The sustained upward trend in property markets over the past few years has offered Indian corporations an opportunity to enhance financial flexibility and streamline operations by monetising non-core assets such as land, buildings, and real estate properties. By leveraging favourable market conditions, organisations across various industries have strategically capitalised on these assets nationwide.

This approach has enabled companies to unlock capital tied up in underutilised assets, redirect resources towards core business activities, reduce debt, and improve overall financial health. With property valuations remaining robust, asset monetisation is emerging as a preferred strategy for optimising portfolios and driving long-term growth.

Rohit Berry, Partner and President–Strategy, Risk and Transactions at Deloitte South Asia, remarked that the interplay of appreciating property values, rising infrastructure investments, and economic growth has encouraged Indian companies to prioritise sustainable, value-driven growth. He noted, "The growing trend of monetising non-core real assets demonstrates a dual advantage—enhanced financial flexibility and a sharper operational focus. By channelling capital into core operations, reducing debt, and funding expansion plans, companies are strengthening their balance sheets."

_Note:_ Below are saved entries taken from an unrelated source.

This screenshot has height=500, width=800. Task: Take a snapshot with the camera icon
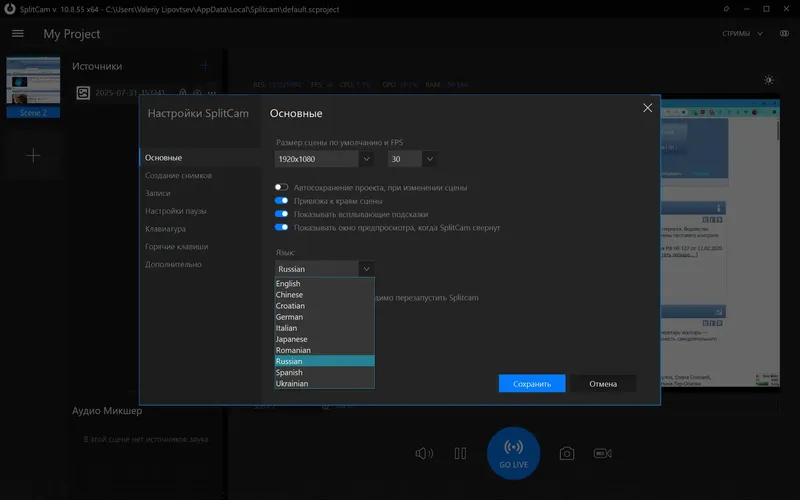[567, 453]
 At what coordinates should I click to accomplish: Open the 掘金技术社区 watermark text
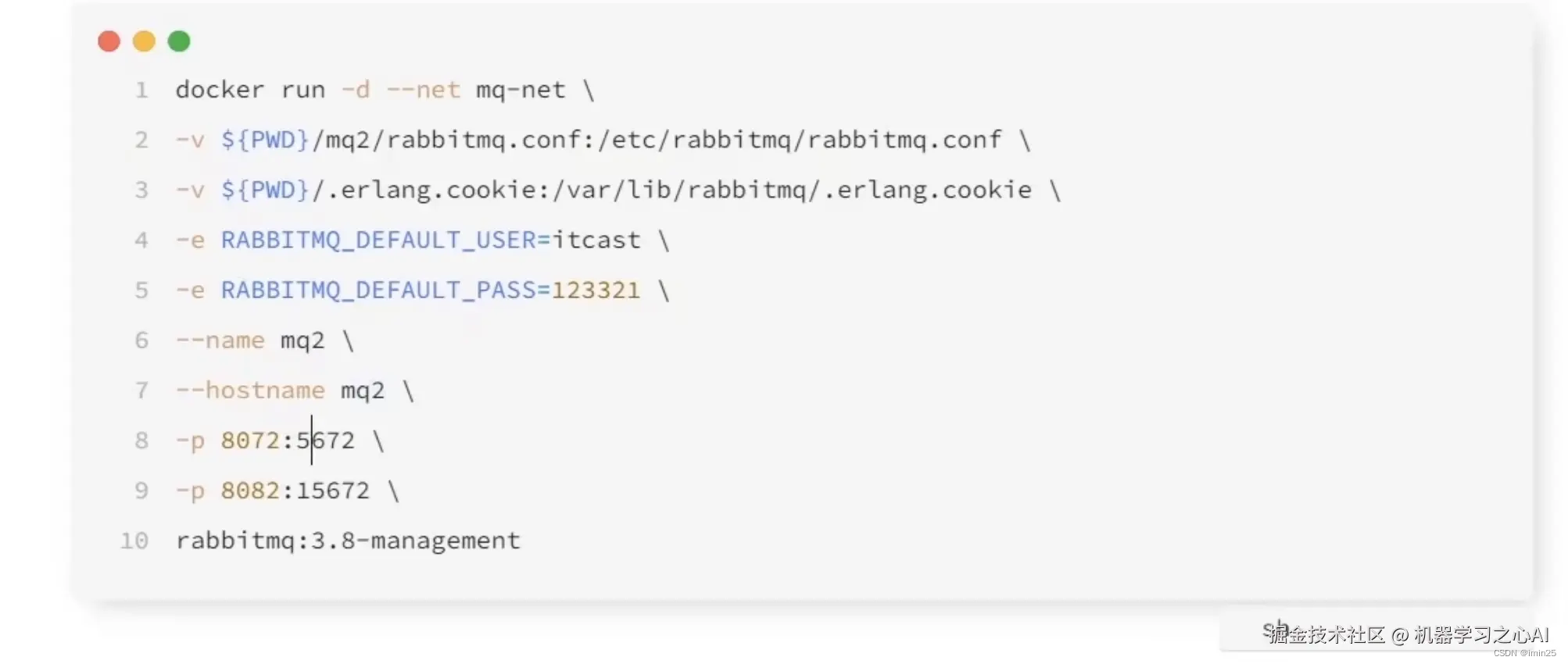coord(1326,635)
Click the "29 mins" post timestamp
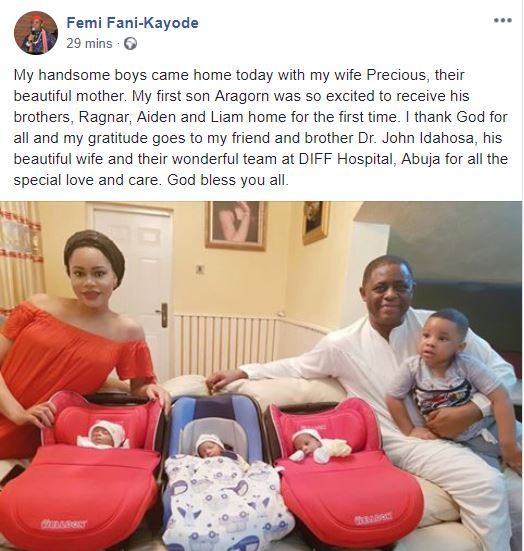 (x=89, y=44)
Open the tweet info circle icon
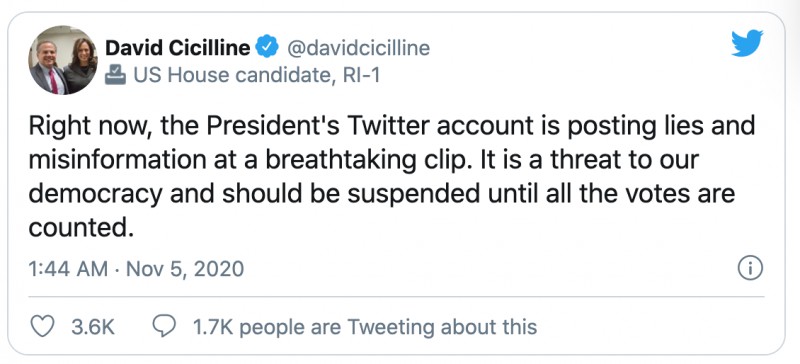The height and width of the screenshot is (364, 800). [751, 268]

Data from Propstack reveals that leading Indian corporates across sectors such as engineering, telecom, pharmaceuticals, banking, and consumer goods have collectively monetised realty assets worth over Rs 142 billion in the past two years. This includes notable deals such as Kansai Nerolac Paints’ sale of a four-acre land parcel in Mumbai’s Worli to Runwal Realty for approximately Rs 8 billion.

Sandeep Runwal, Managing Director of Runwal Realty, highlighted the economic significance of this trend, stating that it creates opportunities for developers to undertake new projects, fuels growth in the realty sector, and contributes to economic development through infrastructure expansion and job creation. He described asset monetisation as a "win-win for businesses and the economy alike.

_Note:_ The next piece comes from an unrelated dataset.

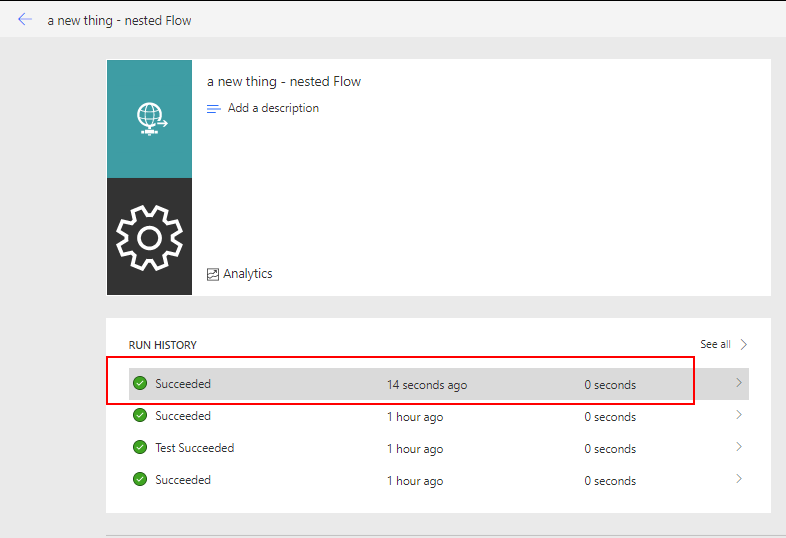Click the "14 seconds ago" timestamp

pos(427,385)
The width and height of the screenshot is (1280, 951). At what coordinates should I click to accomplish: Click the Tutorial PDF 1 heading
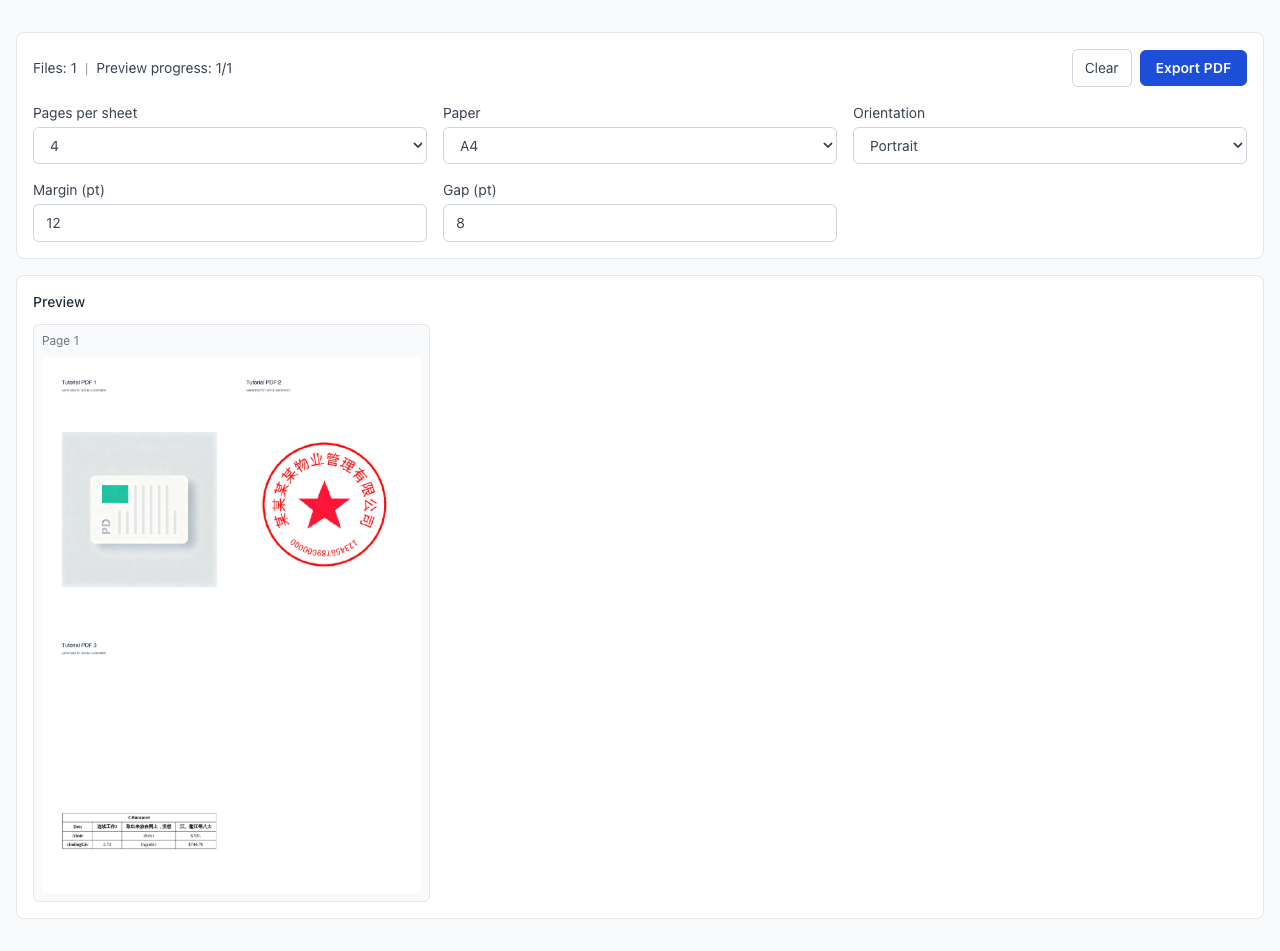pyautogui.click(x=79, y=383)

Prominent companies like Bombay Dyeing & Manufacturing Company, Hindalco Industries, Vodafone Idea, BSNL, Tata Communications, Suzlon Energy, and Sanofi Healthcare India have either sold non-core assets outright or entered joint development agreements with real estate developers. According to Berry, these transactions not only boost liquidity but align with long-term goals of maximising shareholder value.

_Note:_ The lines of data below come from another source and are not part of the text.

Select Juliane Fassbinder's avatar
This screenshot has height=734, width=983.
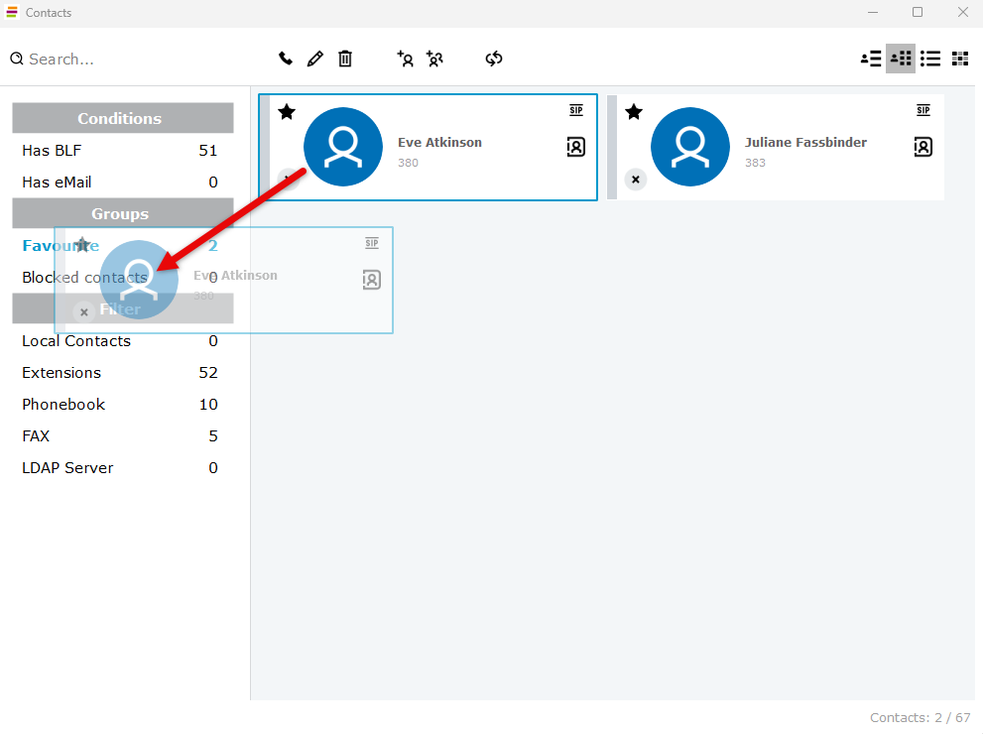click(690, 147)
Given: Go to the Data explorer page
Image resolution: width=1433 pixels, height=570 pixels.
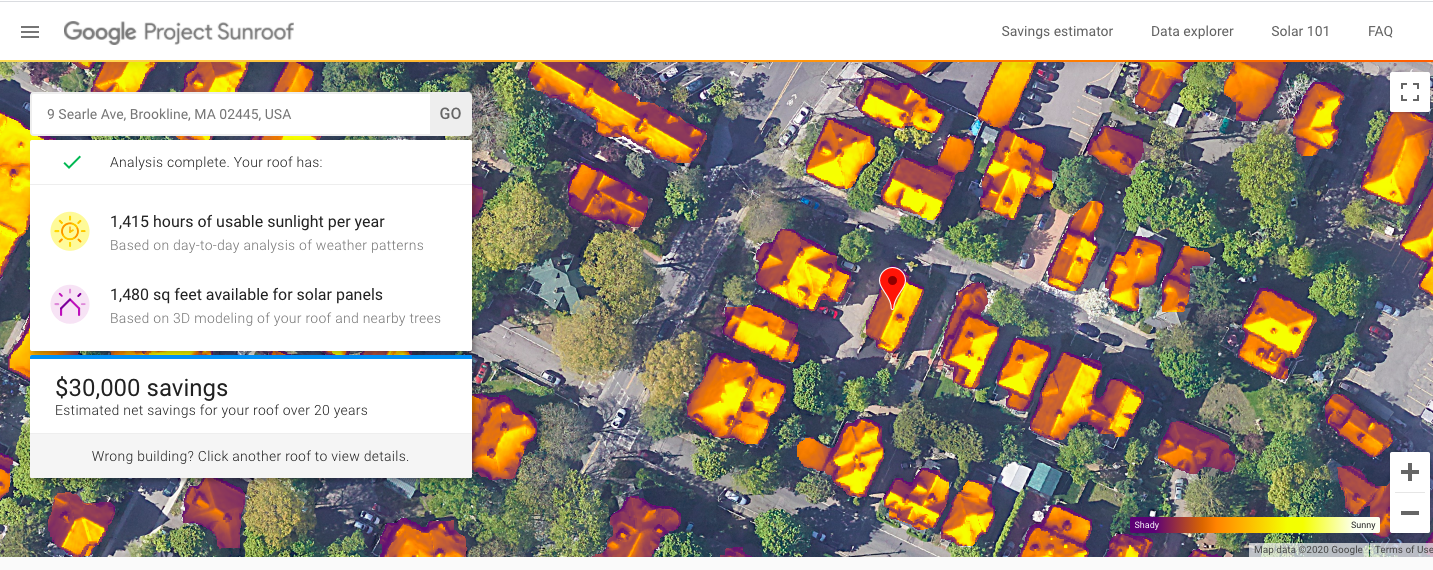Looking at the screenshot, I should (x=1192, y=32).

The timing has proven advantageous, with real estate values appreciating in key markets, enabling corporations to secure significant returns. Sale-and-leaseback models, allowing businesses to maintain operational continuity while monetising assets, have also gained popularity.

For instance, HDFC Bank, post-merger with HDFC, is selling several non-core real estate assets in urban centres to streamline its property portfolio and enhance liquidity. Similarly, Suzlon Energy monetised its corporate headquarters in Pune through a sale-and-leaseback arrangement to reinvest in business growth. Other notable transactions include Hindalco Industries’ sale of a 24.5-acre land parcel in Thane’s Kalwa locality to Birla Estates for over ?5.37 billion and Bombay Dyeing’s 22-acre Worli land parcel sale to Sumitomo Corporation for over ?50 billion.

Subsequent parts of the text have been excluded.